• Extracted data entries
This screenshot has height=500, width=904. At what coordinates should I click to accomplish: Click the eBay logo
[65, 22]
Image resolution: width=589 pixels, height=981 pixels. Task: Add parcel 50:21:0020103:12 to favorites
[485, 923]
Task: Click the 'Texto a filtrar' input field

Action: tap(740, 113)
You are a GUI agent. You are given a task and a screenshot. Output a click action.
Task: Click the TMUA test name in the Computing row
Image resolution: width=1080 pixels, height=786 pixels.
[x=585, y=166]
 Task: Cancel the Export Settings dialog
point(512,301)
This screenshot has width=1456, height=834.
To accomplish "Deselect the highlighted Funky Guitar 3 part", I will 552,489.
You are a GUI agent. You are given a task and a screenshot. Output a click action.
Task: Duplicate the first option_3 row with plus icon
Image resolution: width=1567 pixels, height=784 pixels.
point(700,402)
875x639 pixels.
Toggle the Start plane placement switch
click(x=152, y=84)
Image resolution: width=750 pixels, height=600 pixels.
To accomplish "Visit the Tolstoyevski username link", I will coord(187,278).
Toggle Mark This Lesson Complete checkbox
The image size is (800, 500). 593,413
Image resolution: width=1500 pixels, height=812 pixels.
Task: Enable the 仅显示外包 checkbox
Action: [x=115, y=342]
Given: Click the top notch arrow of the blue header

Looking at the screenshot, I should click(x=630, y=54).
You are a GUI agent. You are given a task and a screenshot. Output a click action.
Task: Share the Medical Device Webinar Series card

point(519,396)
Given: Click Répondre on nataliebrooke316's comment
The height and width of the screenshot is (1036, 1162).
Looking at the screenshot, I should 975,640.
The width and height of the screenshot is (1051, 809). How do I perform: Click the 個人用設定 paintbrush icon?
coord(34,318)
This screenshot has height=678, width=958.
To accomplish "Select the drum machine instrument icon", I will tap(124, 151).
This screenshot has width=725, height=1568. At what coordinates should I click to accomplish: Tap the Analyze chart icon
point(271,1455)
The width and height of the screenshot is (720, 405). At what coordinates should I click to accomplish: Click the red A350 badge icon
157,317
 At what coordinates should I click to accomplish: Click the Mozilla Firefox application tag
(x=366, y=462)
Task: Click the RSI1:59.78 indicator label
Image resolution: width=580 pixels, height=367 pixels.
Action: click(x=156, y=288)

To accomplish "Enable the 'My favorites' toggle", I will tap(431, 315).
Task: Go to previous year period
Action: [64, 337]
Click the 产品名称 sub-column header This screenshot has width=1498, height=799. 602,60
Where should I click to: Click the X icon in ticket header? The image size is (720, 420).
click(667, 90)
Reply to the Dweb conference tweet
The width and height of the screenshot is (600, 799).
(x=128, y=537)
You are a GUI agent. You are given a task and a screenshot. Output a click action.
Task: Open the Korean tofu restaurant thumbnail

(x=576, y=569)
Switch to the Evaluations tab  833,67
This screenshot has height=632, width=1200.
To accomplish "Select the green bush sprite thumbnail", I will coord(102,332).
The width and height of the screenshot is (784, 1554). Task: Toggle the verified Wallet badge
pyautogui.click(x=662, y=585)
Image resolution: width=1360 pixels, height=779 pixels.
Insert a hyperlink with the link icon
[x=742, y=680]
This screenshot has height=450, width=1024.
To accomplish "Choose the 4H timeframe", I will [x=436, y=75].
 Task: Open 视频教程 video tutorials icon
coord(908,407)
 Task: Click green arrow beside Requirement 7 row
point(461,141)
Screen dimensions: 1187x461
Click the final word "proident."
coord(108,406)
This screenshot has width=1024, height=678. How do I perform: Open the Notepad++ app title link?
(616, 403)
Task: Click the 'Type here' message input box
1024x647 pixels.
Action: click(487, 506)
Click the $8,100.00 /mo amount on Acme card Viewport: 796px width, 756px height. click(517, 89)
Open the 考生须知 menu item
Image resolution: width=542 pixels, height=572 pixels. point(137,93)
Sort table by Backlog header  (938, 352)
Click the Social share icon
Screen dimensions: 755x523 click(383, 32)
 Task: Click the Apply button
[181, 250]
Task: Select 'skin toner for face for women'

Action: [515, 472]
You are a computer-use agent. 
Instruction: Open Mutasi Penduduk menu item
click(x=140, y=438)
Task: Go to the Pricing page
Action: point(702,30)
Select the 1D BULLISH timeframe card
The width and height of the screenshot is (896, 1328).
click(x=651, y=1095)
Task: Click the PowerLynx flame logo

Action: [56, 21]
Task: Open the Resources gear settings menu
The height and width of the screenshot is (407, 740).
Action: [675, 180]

• Try it
Your task is to restate, word for word, the line with "Task: Click the Apply button" and all lines after it, ending with the last line of the data.

• Output below
 Task: Click the Apply button
[181, 250]
Task: Select 'skin toner for face for women'

Action: [515, 472]
You are a computer-use agent. 
Instruction: Open Mutasi Penduduk menu item
click(x=140, y=438)
Task: Go to the Pricing page
Action: point(702,30)
Select the 1D BULLISH timeframe card
The width and height of the screenshot is (896, 1328).
click(x=651, y=1095)
Task: Click the PowerLynx flame logo

Action: [56, 21]
Task: Open the Resources gear settings menu
The height and width of the screenshot is (407, 740).
Action: [675, 180]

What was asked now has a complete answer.